Your objective:
Decide whether each statement agrees with the comment letter that follows, answering yes or no and quoting the exact words of the letter that settle it: (a) the letter says three regional banks failed fifty weeks earlier; (b) the letter supports HR 7428; (c) the letter says S. 2155 eliminated enhanced supervision for banks as large as $500 billion in assets.

+++ Excerpted passage +++

Chair Patrick McHenry

Ranking Member Maxine Waters

Honorable Members of the Committee

U.S. House Committee on Financial Services

2129 Rayburn House Office Building

Washington, D.C. 20515

 

Re: Bills Slated for Committee Vote on February 29, 2024

 

Dear Chair McHenry, Ranking Member Waters and Members of the Committee,

On behalf of more than 500,000 members and supporters of Public Citizen, we offer the following comment on a suite of bills scheduled for committee consideration February 29, 2024. We are pleased to support several measures, including the Systemic Risk Authority Transparency Act, and the Bank Safety Act. Fifty weeks ago, the nation revisited the unsettling landscape of financial uncertainty when three regional banks failed. Congress appropriately responded with hearings that highlighted a number of policies ripe for reform. Congress should repeal S. 2155 (Sec. 401), the Trump Administration supported bill that eliminated enhanced supervision for banks as large as $250 billion in assets. Congress should pass strong banker pay reform as compensation plans led to the regional bank failures. Unfortunately, partisan division widened by industry political spending stifled needed concrete reform. The bills we support here are unassailable, if modest, reforms.

Meanwhile, the balance of the bills simply feathers the financial industry nest at the expense of consumers. We are especially concerned with HR 7428 whose title implies that it would protect consumers taking advantage of what’s known as “earned wage access,” but would, instead,  leave Americans vulnerable to financial predators. We are also especially concerned with the mistitled HR 7440 regarding financial innovation. With the likes of Artificial Intelligence (AI) transforming the landscape of nearly every industry, this committee should be shaping needed guardrails, not raising the speed limits for corporations using AI. We also oppose the Congressional Review Act rescission of Securities and Exchange Act (SEC) guidance regarding cryptocurrency custody practices.

+++ Record list +++

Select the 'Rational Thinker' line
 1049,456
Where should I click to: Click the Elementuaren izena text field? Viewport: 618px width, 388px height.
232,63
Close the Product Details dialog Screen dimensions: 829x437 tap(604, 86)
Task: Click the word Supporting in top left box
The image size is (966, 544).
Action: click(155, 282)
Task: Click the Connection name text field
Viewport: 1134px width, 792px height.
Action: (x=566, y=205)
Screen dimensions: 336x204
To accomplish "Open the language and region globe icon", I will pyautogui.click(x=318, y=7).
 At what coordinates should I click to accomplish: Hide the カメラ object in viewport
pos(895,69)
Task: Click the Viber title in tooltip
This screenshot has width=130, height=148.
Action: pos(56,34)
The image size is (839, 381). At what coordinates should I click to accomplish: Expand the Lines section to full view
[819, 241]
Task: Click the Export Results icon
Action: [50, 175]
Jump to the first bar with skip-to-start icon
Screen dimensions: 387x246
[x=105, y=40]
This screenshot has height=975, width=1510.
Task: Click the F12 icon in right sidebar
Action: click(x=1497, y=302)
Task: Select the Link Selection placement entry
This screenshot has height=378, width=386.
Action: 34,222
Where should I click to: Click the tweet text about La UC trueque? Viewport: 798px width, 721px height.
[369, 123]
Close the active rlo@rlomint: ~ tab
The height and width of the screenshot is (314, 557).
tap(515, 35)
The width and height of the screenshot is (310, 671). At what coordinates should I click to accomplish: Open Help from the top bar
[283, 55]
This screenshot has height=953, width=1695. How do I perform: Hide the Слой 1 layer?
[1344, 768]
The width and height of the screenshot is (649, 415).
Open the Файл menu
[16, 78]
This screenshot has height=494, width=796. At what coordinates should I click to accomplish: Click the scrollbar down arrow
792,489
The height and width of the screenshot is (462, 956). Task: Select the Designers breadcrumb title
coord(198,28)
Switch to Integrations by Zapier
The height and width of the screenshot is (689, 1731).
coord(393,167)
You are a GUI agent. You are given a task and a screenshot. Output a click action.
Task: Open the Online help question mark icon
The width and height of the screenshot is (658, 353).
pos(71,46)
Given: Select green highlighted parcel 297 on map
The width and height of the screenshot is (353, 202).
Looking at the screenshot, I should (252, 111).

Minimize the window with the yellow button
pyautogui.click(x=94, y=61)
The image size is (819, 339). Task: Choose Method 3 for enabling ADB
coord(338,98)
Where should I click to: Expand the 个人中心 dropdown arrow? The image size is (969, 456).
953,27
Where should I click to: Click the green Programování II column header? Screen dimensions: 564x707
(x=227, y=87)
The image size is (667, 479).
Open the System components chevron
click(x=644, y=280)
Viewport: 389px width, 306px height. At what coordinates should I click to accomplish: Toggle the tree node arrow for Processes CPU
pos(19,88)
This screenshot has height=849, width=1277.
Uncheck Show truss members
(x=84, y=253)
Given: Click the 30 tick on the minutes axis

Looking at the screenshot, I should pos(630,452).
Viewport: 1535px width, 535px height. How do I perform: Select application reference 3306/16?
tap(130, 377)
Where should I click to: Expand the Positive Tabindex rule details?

+++

Result below:
(a) Yes: "Fifty weeks ago, the nation revisited the unsettling landscape of financial uncertainty when three regional banks failed."
(b) No: "We are especially concerned with HR 7428"
(c) No: "eliminated enhanced supervision for banks as large as $250 billion in assets"